Наконец, поиски сыновей привели к тому, что в справочной на Кузнецком мосту им сообщили и о приговоре и о месте нахождения мамы в лагере Абезь, недалеко от Воркуты.
Братья остались одни. Видели отца по очереди, он гулял с ними. Вместе им не разрешалось приезжать, чтобы, по словам Миры Александровны, не слишком беспокоить больного отца. Они заранее просили о встрече, потом за ними приезжала машина, и они ехали на Николину Гору.
Как складывалась их жизнь в отсутствие матери? Её не просто отняли у них – её посадили. Что ж мачеха? Как они жили-поживали?
22 мая 1949 года Мира Мендельсон пишет об Олеге:
«У Олега – снова путаница, причиняющая Серёже немало беспокойства: он решил уйти из своего института (художественный педагогический) заниматься живописью дома, беря уроки у Фалька, и поступить в другой вуз (…) И это после всех хлопот Серёжи и художника Ефанова, которые с большим трудом устроили его в художественный педагогический вуз!»
Мендельсон жалуется на Олега и ссылается на друзей, которые им говорили «о самоуверенности и апломбе Олега и о его незрелости». Твердит про злосчастный художественно-педагогический институт. «Олег держал экзамены в институт имени Сурикова, но получил по основным предметам двойки». И снова возникают Прокофьев и Ефанов всё с тем же худ-педаг. институтом.
«Критикуя оба института, Олег, к сожалению, видит корень зла не в себе самом, а в „направлении в живописи“, в методах преподавания. (…) Говорить с ним не так-то просто, он не способен выслушать чужое мнение, не выносит противоречий. А нервы у нас у всех никудышные».
В 1949 году Олегу – 21 год, Святославу – 25 лет, Мире – 35, Сергею Сергеевичу остаётся четыре года жизни, и он очень болен.
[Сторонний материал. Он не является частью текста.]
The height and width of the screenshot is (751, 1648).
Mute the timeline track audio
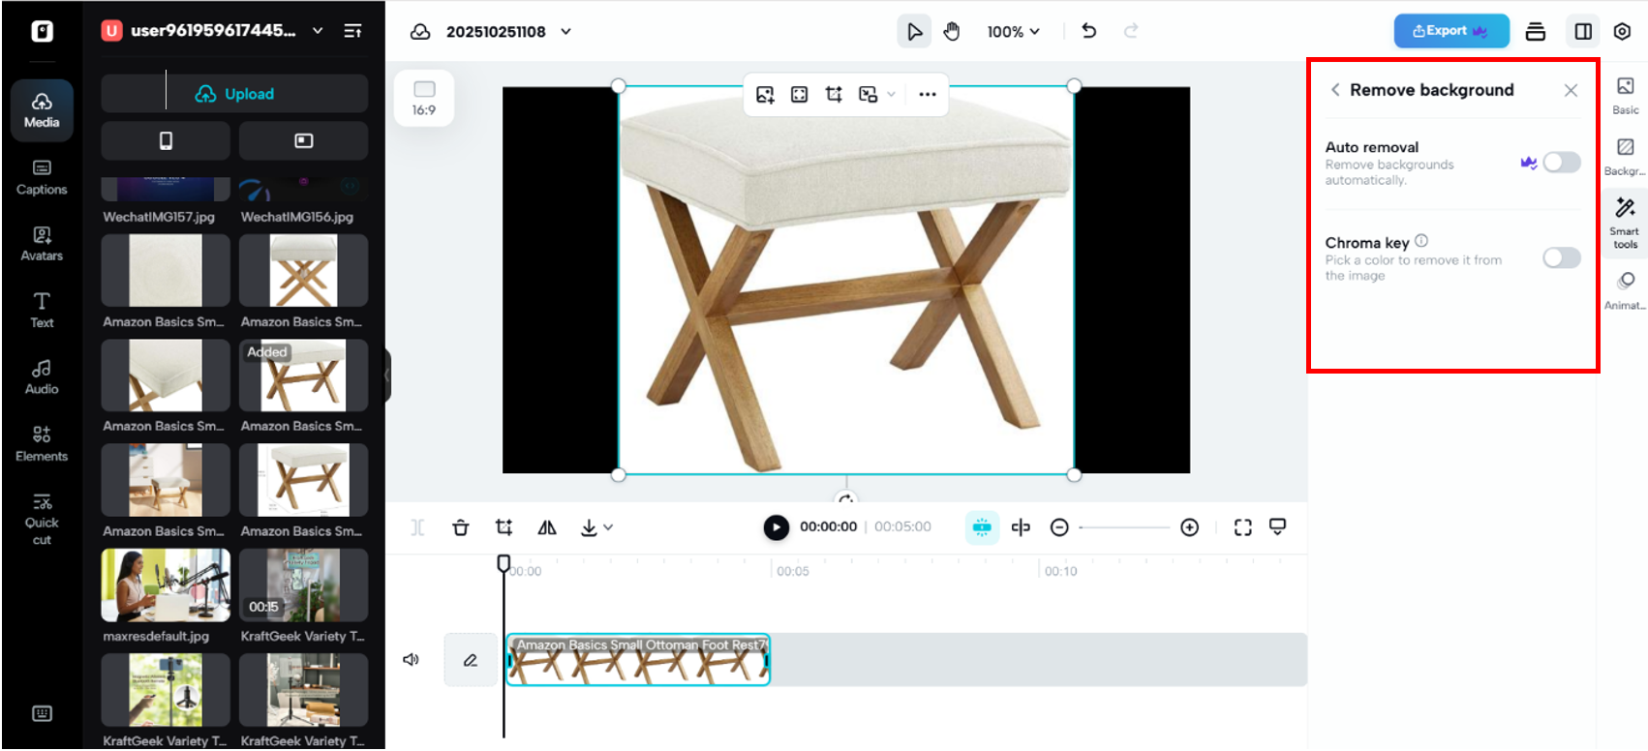(x=411, y=660)
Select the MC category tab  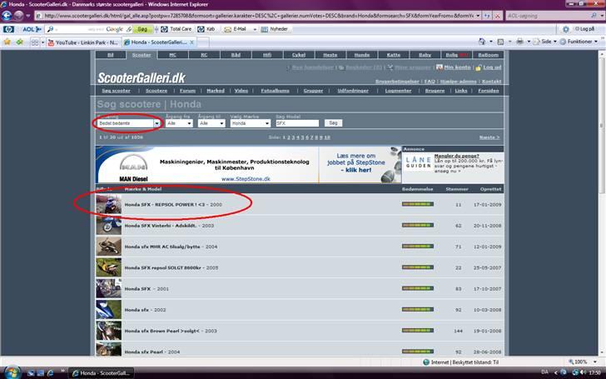[x=172, y=54]
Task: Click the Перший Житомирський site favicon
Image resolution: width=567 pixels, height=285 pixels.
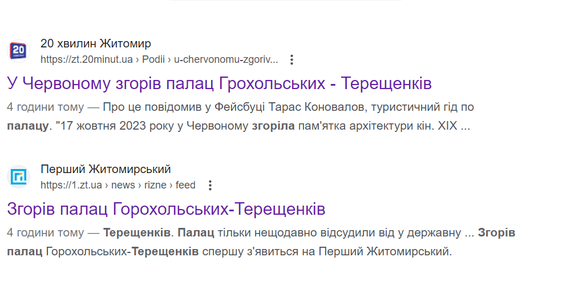Action: (18, 176)
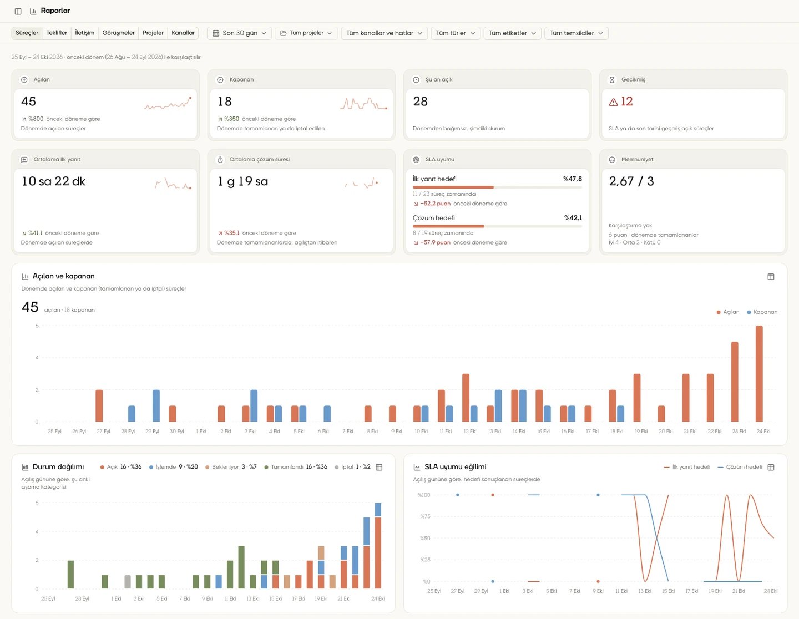Viewport: 799px width, 619px height.
Task: Click the Tüm etiketler filter button
Action: click(x=513, y=33)
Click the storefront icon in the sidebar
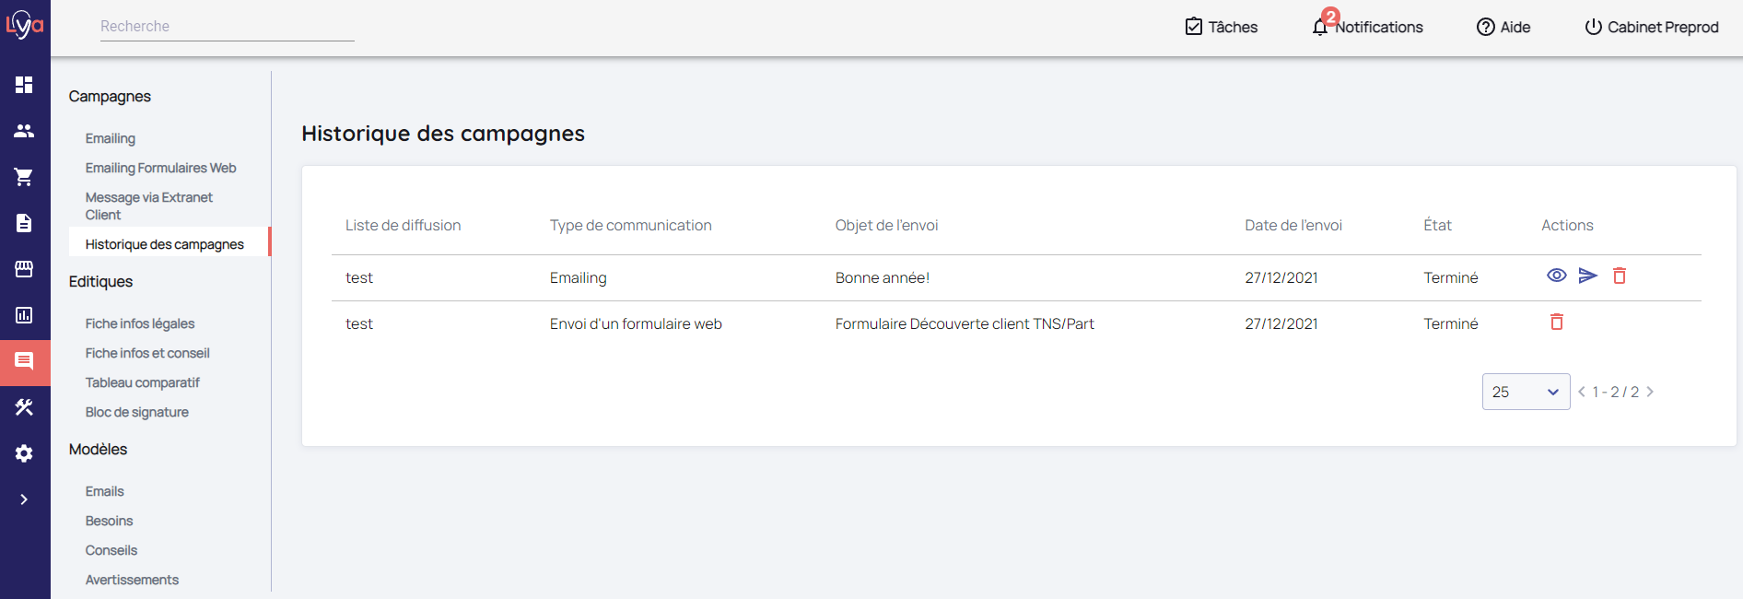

В те времена в художественных вузах царила строжайшая академическая дисциплина, безраздельно царствовал социалистический реализм, и любой шаг в сторону расценивался как политическое преступление. Удивительно, что совсем юный Олег прекрасно разобрался и в «направлении» и в «методах преподавания» и уверенно выбрал своим учителем Фалька, находившегося в оппозиции и поэтому в опале, владевшего импрессионистическим письмом, в то время как самое это слово было под запретом. Принципы свободы в творческом мышлении укоренились в Олеге с детства, возможно – под влиянием матери, а основные ценности Миры Александровны, «актуальность» и «оптимизм», которыми пестрят страницы дневника, не вызывали в Олеге никакого сочувствия. Он хотел заниматься живописью и добился успехов на этом поприще, как, впрочем, и в поэзии, о чём свидетельствуют теперь его картины, украшающие стены квартиры Святослава и Сергея Прокофьевых, а также выставки, которые проходили у него за рубежом, и несколько очень интересных поэтических сборников.
Уже о девятнадцатилетнем Олеге Лина Ивановна с гордостью писала: «Он только что окончил среднюю школу. В качестве дипломной работы он написал замечательное сочинение об искусстве».